Bei der Frist zur Einreichung der Beschwerde gemäss Art. 18 Abs. 1 SchKG bzw. Art. 321 Abs. 2 ZPO handelt es sich um eine gesetzliche Frist, welche nicht erstreckt werden kann (Art. 144 Abs. 1 ZPO). Der Antrag des Beschwerdeführers auf Erstreckung der Beschwerdefrist ist folglich unzulässig. Die Eingabe des Beschwerdeführers vom 13. Mai 2016 ist innert der zehntägigen Frist eingereicht worden. Sie enthält indessen weder einen Antrag im beschriebenen Sinn noch eine Begründung. Damit erfüllt sie die Voraussetzungen für die Behandlung einer Beschwerde nicht. Auf diese ist daher nicht einzutreten.
3.
Gemäss Art. 20a Abs. 2 Ziff. 5 SchKG ist das Verfahren vor einer Aufsichtsbehörde grundsätzlich kostenlos. Dem Beschwerdeführer werden dementsprechend keine Kosten auferlegt.
Demgemäss erkennt die Obere Aufsichtsbehörde:
://: Auf die Beschwerde wird nicht eingetreten.
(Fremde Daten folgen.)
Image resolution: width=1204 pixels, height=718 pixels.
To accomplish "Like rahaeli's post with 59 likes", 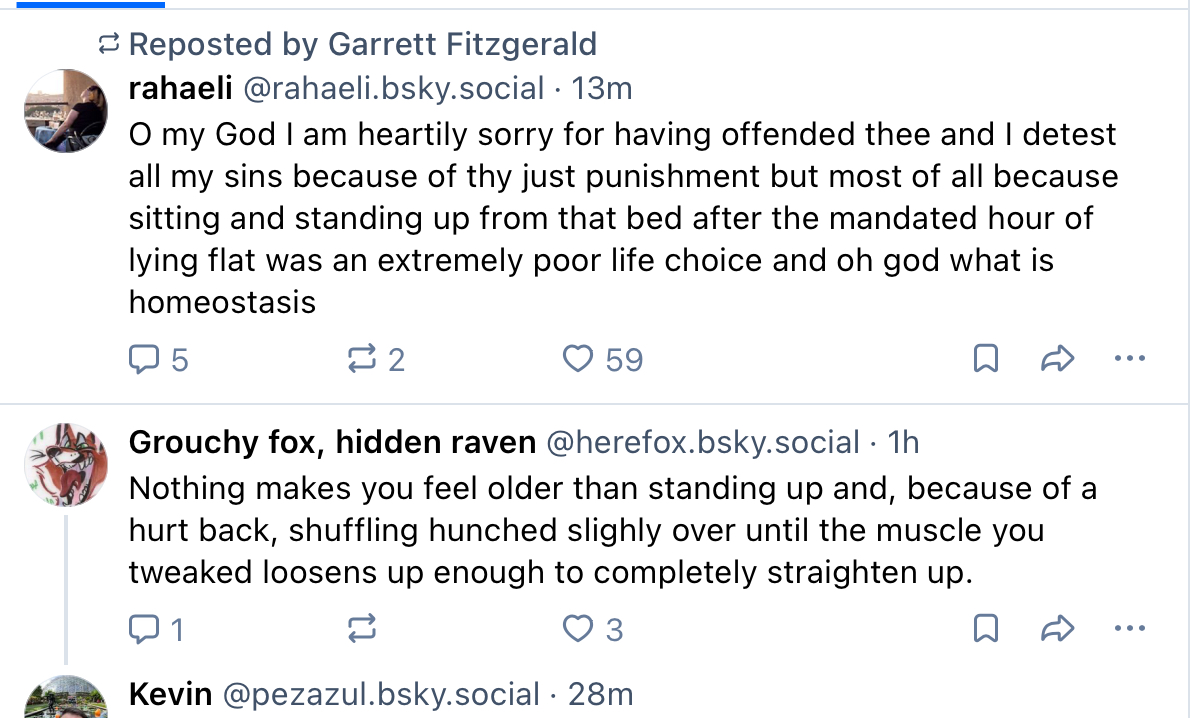I will (579, 359).
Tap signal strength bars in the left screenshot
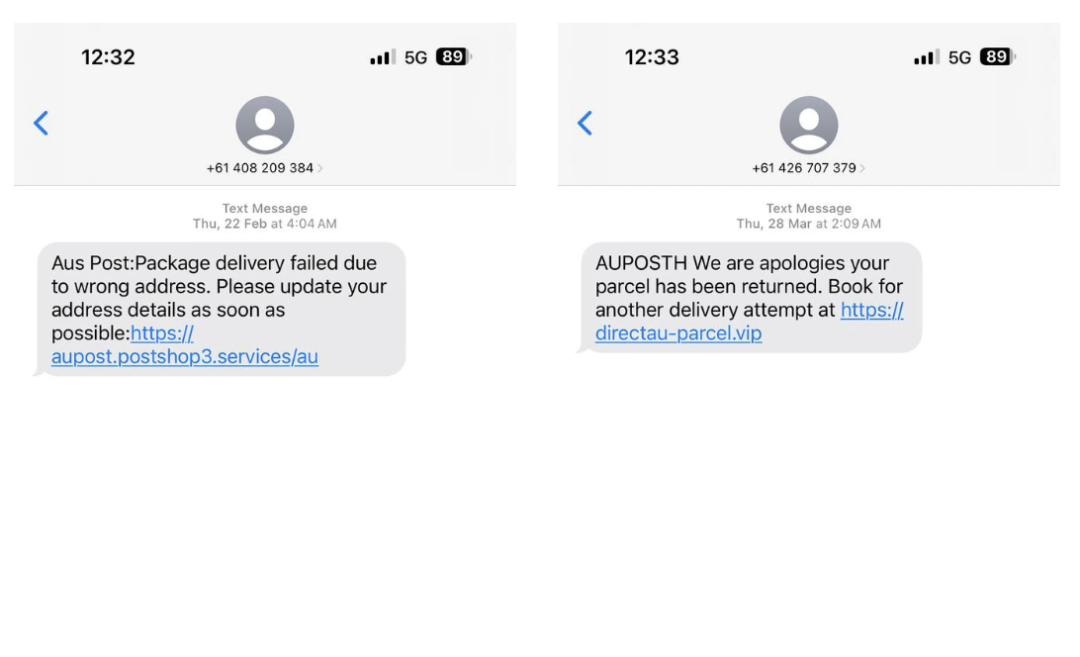 point(382,57)
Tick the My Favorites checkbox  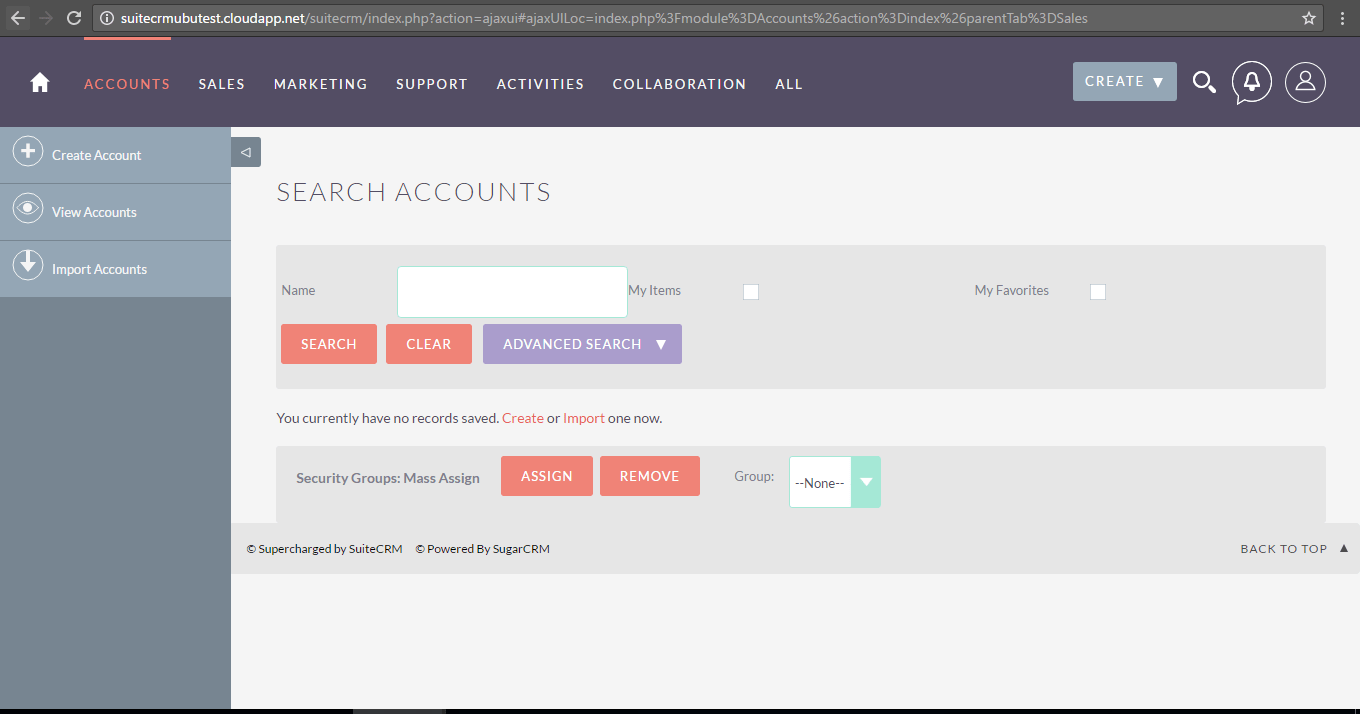(x=1098, y=292)
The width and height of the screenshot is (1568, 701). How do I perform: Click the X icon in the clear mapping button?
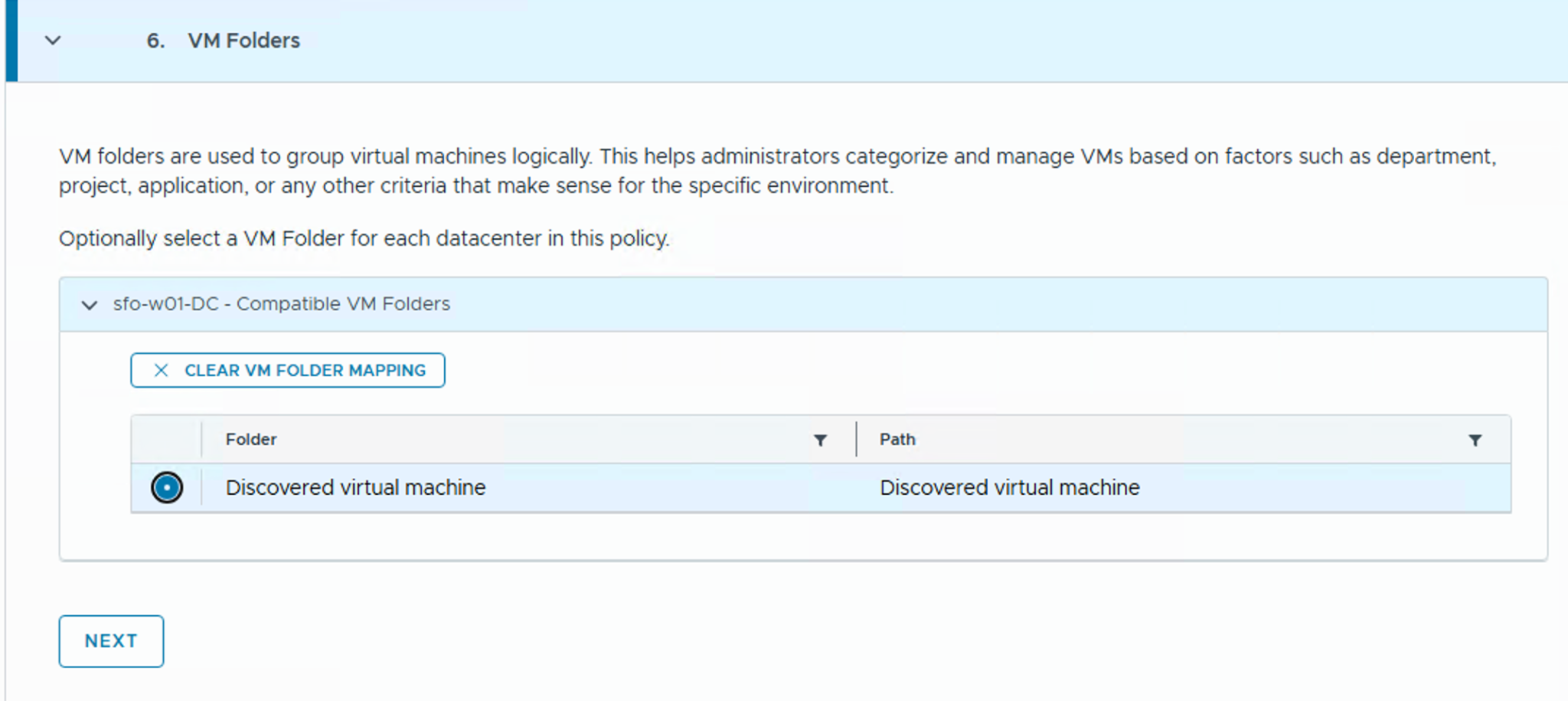[161, 371]
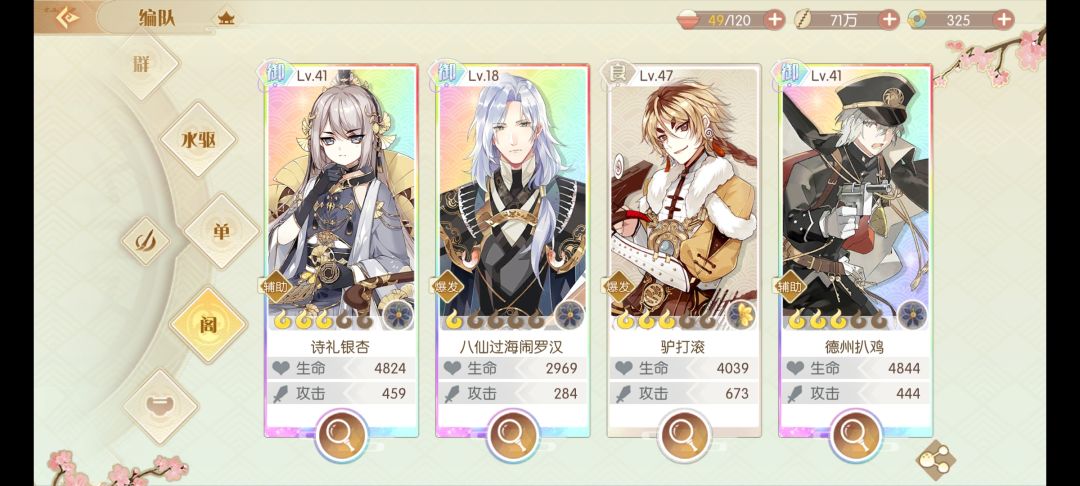The width and height of the screenshot is (1080, 486).
Task: Add jade currency plus next to 325
Action: click(x=1004, y=20)
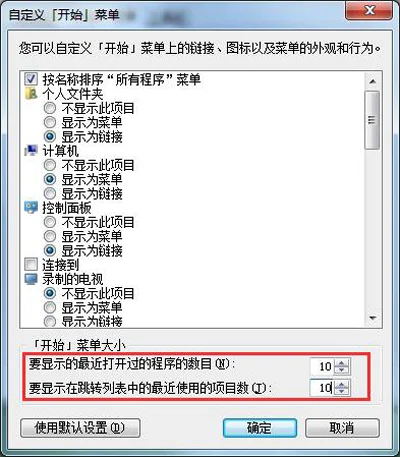Decrease recent programs count spinner down arrow
The image size is (400, 457).
(341, 370)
Es werden keine Kosten erhoben.
Mitteilung an:
- Beschwerdeführer
- Betreibungsamt Basel-Stadt
- Untere Aufsichtsbehörde über das Betreibungs- und Konkursamt
Basel-Stadt
- Basler Versicherungen AG
APPELLATIONSGERICHT BASEL-STADT
Der Gerichtsschreiber
Dr. Benedikt Seiler
Rechtsmittelbelehrung
Gegen diesen Entscheid kann unter den Voraussetzungen von Art. 72 ff. des Bundesgerichtsgesetzes (BGG) innert 10 Tagen seit schriftlicher Eröffnung Beschwerde in Zivilsachen erhoben werden. Die Beschwerdeschrift ist fristgerecht dem Bundesgericht (1000 Lausanne 14) einzureichen. Für die Anforderungen an deren Inhalt wird auf Art. 42 BGG verwiesen. Über die Zulässigkeit des Rechtsmittels entscheidet das Bundesgericht.
Ob an Stelle der Beschwerde in Zivilsachen ein anderes Rechtsmittel in Frage kommt (z.B. die subsidiäre Verfassungsbeschwerde an das Bundesgericht gemäss Art. 113 BGG), ergibt sich aus den anwendbaren gesetzlichen Bestimmungen. Wird sowohl Beschwerde in Zivilsachen als auch Verfassungsbeschwerde erhoben, sind beide Rechtsmittel in der gleichen Rechtsschrift einzureichen.